EDITORIAL
Paulo Paiva Presidente da Direção apatlis@apat.pt
Parece que a nossa vida passou a reger-se por eventos fraturantes, que obrigam a mudanças de paradigma, mas a realidade é que esses eventos têm forçado a maior rapidez com que se operam as mudanças, que antes seriam porventura mais faseadas e estendidas no tempo. Enfrentamos uma emergência sanitária, a que se adiciona uma emergência humanitária, com a diferença que esta última (guerra) está a acontecer à porta da União Europeia - o que nos dá uma maior amplitude na perceção da gravidade, no sentimento de perigo e na ameaça efetiva ao nosso modo de vida. Na vida dos Transitários, além de partilharmos as agruras dos eventos que a todos atingem sem exceção, enfrentamos grandes desafios logísticos, amplamente conhecidos dos mais atentos a este setor. No entanto, não posso deixar de manifestar a minha total indignação e condenação sobre algo que está a acontecer desde janeiro de 2022 e que afeta todas as empresas cujo CAE as coloque no âmbito da atividade transitária: Os Transitários estão a ser alvo de discriminação por parte de uma companhia
marítima que os impede de oferecer soluções logísticas baseadas no respetivo serviço de transporte de contentores. Discriminação ocorre sempre que se reúnem os seguintes fatores: há uma capacidade de reconhecer ou estabelecer diferenças entre pessoas, grupos, objetos e situações; existe uma forma desigual de tratamento dispensado a pessoas, grupos ou entidades em comparação com a maneira como as restantes são tratadas; há um tratamento desfavorável imposto a pessoa ou grupo de pessoas, em razão de determinado critério.
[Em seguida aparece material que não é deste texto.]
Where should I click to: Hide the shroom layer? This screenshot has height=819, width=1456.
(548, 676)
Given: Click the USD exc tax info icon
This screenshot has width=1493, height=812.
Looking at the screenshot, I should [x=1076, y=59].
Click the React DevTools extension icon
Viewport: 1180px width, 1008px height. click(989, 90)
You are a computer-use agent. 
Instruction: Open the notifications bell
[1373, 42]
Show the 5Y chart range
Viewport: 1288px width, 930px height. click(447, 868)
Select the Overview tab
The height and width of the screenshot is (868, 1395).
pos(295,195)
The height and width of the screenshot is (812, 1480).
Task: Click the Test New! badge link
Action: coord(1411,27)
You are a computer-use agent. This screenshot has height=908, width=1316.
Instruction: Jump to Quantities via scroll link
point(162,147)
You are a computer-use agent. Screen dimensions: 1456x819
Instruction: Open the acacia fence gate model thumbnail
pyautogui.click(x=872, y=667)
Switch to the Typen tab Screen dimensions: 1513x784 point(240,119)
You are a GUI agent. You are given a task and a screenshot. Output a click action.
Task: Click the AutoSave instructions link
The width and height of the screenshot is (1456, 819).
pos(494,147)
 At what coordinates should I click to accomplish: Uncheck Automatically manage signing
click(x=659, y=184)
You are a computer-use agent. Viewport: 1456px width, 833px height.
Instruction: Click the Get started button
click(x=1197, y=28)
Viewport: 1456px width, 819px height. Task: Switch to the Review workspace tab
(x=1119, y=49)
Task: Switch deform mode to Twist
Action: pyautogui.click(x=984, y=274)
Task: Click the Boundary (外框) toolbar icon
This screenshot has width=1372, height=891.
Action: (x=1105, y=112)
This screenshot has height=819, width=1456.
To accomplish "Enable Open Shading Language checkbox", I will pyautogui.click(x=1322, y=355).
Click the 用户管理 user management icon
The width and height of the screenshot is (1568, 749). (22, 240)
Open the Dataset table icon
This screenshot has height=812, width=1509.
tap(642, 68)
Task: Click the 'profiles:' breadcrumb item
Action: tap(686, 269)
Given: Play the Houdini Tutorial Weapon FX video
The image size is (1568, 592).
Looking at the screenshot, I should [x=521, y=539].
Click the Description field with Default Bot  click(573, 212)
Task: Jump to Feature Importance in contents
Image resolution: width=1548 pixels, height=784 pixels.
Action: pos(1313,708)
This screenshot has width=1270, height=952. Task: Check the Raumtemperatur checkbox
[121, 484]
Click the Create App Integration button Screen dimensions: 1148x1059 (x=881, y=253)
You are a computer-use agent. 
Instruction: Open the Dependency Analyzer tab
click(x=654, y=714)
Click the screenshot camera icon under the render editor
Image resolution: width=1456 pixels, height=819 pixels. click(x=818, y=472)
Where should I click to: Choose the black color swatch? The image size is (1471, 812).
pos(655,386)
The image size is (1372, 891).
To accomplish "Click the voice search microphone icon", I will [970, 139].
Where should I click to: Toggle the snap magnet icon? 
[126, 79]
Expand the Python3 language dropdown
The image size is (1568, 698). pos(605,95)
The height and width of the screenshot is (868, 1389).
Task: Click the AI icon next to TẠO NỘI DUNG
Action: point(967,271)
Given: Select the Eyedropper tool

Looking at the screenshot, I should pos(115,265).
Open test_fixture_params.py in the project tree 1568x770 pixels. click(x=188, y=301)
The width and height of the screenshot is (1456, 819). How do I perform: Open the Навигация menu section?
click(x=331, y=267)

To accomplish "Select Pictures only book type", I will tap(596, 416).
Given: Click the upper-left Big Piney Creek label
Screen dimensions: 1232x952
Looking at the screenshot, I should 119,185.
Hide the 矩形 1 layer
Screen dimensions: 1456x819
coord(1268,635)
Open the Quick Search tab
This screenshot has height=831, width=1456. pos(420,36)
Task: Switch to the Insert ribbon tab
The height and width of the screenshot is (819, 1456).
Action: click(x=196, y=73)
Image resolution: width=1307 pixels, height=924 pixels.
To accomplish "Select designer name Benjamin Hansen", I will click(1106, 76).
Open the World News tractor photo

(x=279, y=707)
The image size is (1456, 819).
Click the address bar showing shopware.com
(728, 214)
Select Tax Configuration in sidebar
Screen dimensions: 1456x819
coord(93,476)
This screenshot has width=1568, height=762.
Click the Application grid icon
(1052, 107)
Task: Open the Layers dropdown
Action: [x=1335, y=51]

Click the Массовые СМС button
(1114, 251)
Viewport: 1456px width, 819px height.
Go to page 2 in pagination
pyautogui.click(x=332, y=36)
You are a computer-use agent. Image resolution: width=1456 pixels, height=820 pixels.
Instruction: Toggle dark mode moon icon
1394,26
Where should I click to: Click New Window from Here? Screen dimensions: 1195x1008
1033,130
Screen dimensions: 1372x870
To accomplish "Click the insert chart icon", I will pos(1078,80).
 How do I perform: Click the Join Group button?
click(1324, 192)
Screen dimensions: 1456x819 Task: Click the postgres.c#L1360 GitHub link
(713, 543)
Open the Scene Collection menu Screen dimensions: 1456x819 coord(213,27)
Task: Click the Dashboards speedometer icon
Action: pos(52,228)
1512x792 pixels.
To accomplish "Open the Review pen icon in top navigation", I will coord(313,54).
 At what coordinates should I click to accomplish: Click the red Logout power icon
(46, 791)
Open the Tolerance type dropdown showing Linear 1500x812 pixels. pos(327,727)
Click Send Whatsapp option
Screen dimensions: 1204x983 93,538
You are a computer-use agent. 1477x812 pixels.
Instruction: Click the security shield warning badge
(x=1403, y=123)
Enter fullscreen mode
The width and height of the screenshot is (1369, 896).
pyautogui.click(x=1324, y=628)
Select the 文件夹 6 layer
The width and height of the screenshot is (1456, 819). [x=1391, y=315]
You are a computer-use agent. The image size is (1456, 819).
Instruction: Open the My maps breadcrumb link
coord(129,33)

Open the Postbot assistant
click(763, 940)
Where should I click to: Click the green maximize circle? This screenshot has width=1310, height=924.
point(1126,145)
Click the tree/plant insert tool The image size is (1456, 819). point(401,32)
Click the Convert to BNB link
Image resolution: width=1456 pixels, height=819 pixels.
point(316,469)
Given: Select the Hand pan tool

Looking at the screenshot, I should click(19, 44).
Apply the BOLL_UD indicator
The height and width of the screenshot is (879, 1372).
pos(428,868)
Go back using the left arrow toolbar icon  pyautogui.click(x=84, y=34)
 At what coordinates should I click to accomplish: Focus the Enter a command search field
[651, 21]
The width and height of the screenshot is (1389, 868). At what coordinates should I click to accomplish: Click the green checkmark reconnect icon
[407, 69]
Pois bem, depois de largos anos de relacionamento com excelentes resultados para ambas as partes, a Hamburg Süd decidiu, unilateralmente, que os transitários deixaram de ser elegíveis para manter relações comerciais no serviço de transporte de contentores. Ou seja, passámos a ser alvo de recusa de serviço, porque somos Transitários! A Hamburg Süd mantém as suas operações, com a “nuance” de passar a oferecer serviço diretamente aos clientes dos transitários, recorrendo a informação comercial privilegiada e confidencial, que apenas era partilhada por nós com a finalidade de cumprir exigências e obrigações aduaneiras e ao nível do contrato de transporte. Falo em clientes dos transitários, e não
da companhia marítima, no sentido em que esta é somente uma parte integrante do serviço de logística internacional, providenciado pelo transitário (Operador de Logística Internacional) e que inclui muitas outras etapas/fases, em que o transporte é apenas uma delas. Esta última situação de oferta direta de serviços não é inédita, existindo concorrência entre armadores, agentes de navegação, transitários e despachantes. O que é condenável, e motivo de forte protesto, é que seja vedado aos transitários, pela discriminação ao nível do CAE, o acesso ao serviço que a Hamburg Süd continua a prestar. Tenho esperança que também esta decisão unilateral seja revertida rapidamente, pois os clientes precisam de poder contar com todas as soluções existentes, sem mais constrangimentos e ‘chico-espertismos’, que só contribuem para dificultar ainda mais a vida de todos os intervenientes na logística internacional. É moralmente desonesto, social e economicamente inaceitável que no século XXI nos deparemos com esta forma degenerada de atuar em sociedade, sobretudo partindo, como neste caso, de uma organização com forte responsabilidade e beneficiando de um prestígio intocável, até agora!